PS. If you are a student, have a look at the REXUS program. http://ssc.se/?id=5863 [ssc.se] . It is _way_ cool to get to build something that flies in space.

"Experiments" (2)

Locke2005 (849178) | more than 3 years ago | (#35343244)

Yeah, just like we "experimented" with drugs and whatnot in college, some people apparently can now afford to "experiment" with membership in the "37 Mile High Club"!

Re:"Experiments" (1)

Cant use a slash wtf (1973166) | more than 3 years ago | (#35345378)

I don't even want to think about the concept of sex in zero gravity. The end result could be the most expensive mess you've ever made.

Re:"Experiments" (1)

RockDoctor (15477) | more than 3 years ago | (#35346220)

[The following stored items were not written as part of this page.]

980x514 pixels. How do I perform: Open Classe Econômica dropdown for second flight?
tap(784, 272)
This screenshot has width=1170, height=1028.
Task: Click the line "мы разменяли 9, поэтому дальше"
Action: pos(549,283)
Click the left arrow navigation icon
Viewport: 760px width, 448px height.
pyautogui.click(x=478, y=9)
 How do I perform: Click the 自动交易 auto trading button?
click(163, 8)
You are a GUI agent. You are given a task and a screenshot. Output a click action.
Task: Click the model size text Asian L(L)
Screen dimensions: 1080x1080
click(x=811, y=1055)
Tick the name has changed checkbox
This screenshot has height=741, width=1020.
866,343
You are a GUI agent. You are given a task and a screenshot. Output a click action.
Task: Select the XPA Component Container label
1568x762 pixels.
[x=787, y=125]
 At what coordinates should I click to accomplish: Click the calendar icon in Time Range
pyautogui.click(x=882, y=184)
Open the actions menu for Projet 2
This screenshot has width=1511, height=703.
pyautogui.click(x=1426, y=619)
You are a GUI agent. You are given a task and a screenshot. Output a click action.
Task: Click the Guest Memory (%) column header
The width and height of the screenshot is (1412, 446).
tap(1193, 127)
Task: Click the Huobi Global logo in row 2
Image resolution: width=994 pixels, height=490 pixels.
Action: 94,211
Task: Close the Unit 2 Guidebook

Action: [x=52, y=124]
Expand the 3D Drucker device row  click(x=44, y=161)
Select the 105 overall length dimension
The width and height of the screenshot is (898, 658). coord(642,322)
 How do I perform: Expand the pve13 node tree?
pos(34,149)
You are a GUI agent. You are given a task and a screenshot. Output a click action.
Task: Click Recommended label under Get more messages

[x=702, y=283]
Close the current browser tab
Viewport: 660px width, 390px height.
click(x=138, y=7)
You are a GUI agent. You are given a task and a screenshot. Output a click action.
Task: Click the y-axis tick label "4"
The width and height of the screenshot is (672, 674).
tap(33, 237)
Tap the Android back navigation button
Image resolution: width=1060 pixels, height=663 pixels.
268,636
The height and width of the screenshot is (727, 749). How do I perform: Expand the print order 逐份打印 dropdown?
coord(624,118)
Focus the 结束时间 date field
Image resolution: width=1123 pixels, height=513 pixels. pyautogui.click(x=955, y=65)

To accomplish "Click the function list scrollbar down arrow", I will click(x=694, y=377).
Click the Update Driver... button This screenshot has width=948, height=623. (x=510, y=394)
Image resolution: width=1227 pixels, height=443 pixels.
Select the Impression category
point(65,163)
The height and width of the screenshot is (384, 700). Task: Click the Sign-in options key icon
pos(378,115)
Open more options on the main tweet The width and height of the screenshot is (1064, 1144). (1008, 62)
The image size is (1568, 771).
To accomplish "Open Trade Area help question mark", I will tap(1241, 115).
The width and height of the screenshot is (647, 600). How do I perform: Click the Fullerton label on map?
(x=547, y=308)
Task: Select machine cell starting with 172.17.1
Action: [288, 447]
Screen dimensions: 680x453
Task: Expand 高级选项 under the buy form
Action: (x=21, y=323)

I don't even want to think about the concept of sex in zero gravity. The end result could be the most expensive mess you've ever made.

I just closed the tab on the story about the idiot who was conned out of $200,000 (not sure which country's dollars) for some "online girlfriend" ; The coincidence of prices and stories is highly amusing.

Re:"Experiments" (1)

TheCarp (96830) | more than 3 years ago | (#35346618)

Heh reminds me of reading this message board where some people were discussing good local spots around town to go as a couple to have sex in a different place.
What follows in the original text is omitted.